None of the global top ten lowest corporate tax rate nations, occur in Africa, and that may be one of the key reasons Africa is lagging behind in terms of global investment rates.
While International corporate income tax rates vary, the average rate of corporate tax sits at around 23.45%.
There are extremes, with a few countries such as the Caribbean, offering a 0% rate, while the small African nation of the Union of Comoros has the unwanted reputation of being the nation with the highest corporate tax rate, sitting at an economically suicidal rate of 50%.
The interesting factor is that as tax loopholes have regularly been closed in the past two decades, tax collections have improved and corporate tax rates have actually gone down on average since the 1980s.
Africa, like other developing regions globally also has a very large unaccounted for, cash economy that is very often not paying any taxation and adding to the overall burden of the corporate and individual tax payers.
Informal Industries in Africa Largely Avoiding Taxation
In Southern Africa, there is a large taxi industry that is largely unregulated in terms of revenue and taxation that in 2023 was estimated to generate an annual revenue of around R90 billion (ZAR), but only contributed a total tax amount of R5 million over the same period.
There has been much debate about the reasons for this but the bottom line is that the industry charges no Value added tax on its fares and pays way below the corporate tax levels currently set at 27% that had been reduced from 28% in 2023.
Should these loopholes and others be closed, it is also likely that the overall rate of tax for both corporates and individuals could see modulation over time.
Another issue is that due to higher taxation levels, many countries in Africa, including South Africa also offer large rebate or tax deductions to large manufacturing sectors such as the Automotive manufacturing sector.

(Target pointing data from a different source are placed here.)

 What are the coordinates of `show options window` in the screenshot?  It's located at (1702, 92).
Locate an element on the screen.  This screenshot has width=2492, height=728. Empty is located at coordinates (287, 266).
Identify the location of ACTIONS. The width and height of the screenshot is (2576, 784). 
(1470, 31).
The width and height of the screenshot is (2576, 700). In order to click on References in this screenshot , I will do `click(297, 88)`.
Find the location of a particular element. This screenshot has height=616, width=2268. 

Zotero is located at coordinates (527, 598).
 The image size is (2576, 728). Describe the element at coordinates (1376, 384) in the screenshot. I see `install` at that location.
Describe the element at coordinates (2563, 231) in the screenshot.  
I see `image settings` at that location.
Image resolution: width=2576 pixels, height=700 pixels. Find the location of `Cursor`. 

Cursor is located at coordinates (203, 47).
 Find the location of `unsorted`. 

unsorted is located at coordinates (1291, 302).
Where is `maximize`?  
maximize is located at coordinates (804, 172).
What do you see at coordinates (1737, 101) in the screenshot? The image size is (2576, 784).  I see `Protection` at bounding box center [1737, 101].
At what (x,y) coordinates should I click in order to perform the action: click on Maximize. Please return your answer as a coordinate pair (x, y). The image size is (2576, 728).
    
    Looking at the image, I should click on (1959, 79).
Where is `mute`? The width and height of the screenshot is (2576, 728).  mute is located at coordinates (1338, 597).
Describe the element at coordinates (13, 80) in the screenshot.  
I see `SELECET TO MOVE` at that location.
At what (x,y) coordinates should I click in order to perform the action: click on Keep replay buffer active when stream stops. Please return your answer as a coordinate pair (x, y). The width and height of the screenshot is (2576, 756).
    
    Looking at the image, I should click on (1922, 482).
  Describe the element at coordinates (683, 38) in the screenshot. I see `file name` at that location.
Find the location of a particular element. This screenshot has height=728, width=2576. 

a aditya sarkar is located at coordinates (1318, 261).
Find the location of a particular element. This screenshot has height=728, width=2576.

In South Africa this rebate is over 30% on the input cost of manufacturing that is off-set against tax.
Tax Rate Rogues and Winners
The African Countries with the lowest corporate tax rate are currently Mauritius and Tunisia, both with an annual rate of only 15%, while Chad, Guinea and Sudan all have a rate of 35%. More than 10% above the global average, while as mentioned above, the Union of Comoros holds the African Rogue crown at a 50% rate
In total, only five African States have an annual corporate tax rate below the global average.
A recent announcement by Equatorial Guinea, has seen the corporate tax rate, ease by 10 percent from 35% to 25% but will also be enforced together with stricter exemption controls with a simplified option for smaller taxpayers.
New International Minimum Corporate Tax Rate
South Africa has officially signed the Global Minimum Tax Act (GMTA) into law, mandating that large multinational enterprises (MNEs) operating in the country must adhere to a global minimum corporate tax rate of 15%.
The GMTA has been agreed to by 140 countries globally, and will implement a new standard global tax agreement proposed by the Organisation for Economic Co-operation and Development (OECD) aimed at ensuring multinational companies pay a minimum tax rate.
Corporate tax-friendly jurisdictions such as Ireland, Luxembourg, Switzerland and Barbados have already implemented the minimum rates, though it’s worth noting that only companies with earnings over €750 million or more are subject to the new 15% rate.
The laws of Tax Attraction
Low-corporate-tax countries attract entrepreneurs and foreign investors looking to take advantage of favourable tax policies, and these countries are generally more business-friendly overall and encourage higher amounts of foreign investment.
In comparison, South Africa and several other African nations, would seem to be concentrating all their efforts on creating a business unfriendly environment, including the most recent proposal from the south African trade minister to impose an additional tax levy of 3% on all corporate profits after tax. Another law just signed into law by president Ramaposa is the property expropriation act that will entitle the government to expropriate property without compensation, if considered to be in public interest to do so without a determination of what “public Interest” is.
These moves by various government are bewildering as the very same governments are regularly attempting to attract foreign investments on the global stage such as Davos, and appealing to investors to help in growing, what are often stagnant economies.
Additionally, the South African reserve bank has stubbornly held interest rates at high levels despite inflation in the country hitting 4-year lows in 2024 with the last quarter of 2024 having the lowest inflation rate for a quarter in over ten years.
More Meaningful Actions in Africa Required to Attract Investors
African Nations have to become far more meaningful in their actions and policies and tax regimes, if they are to move themselves into the focus of global and regional investors.
Most companies, like most individuals, identify with the need for governments to raise some taxes, and can happily contribute this.
This however comes with the provision that the tax rates are reasonable and that other environmental factors such as policy on labour and maintenance on infrastructure such as roads and rail and energy supply, are in return looked after by the government demanding the taxes.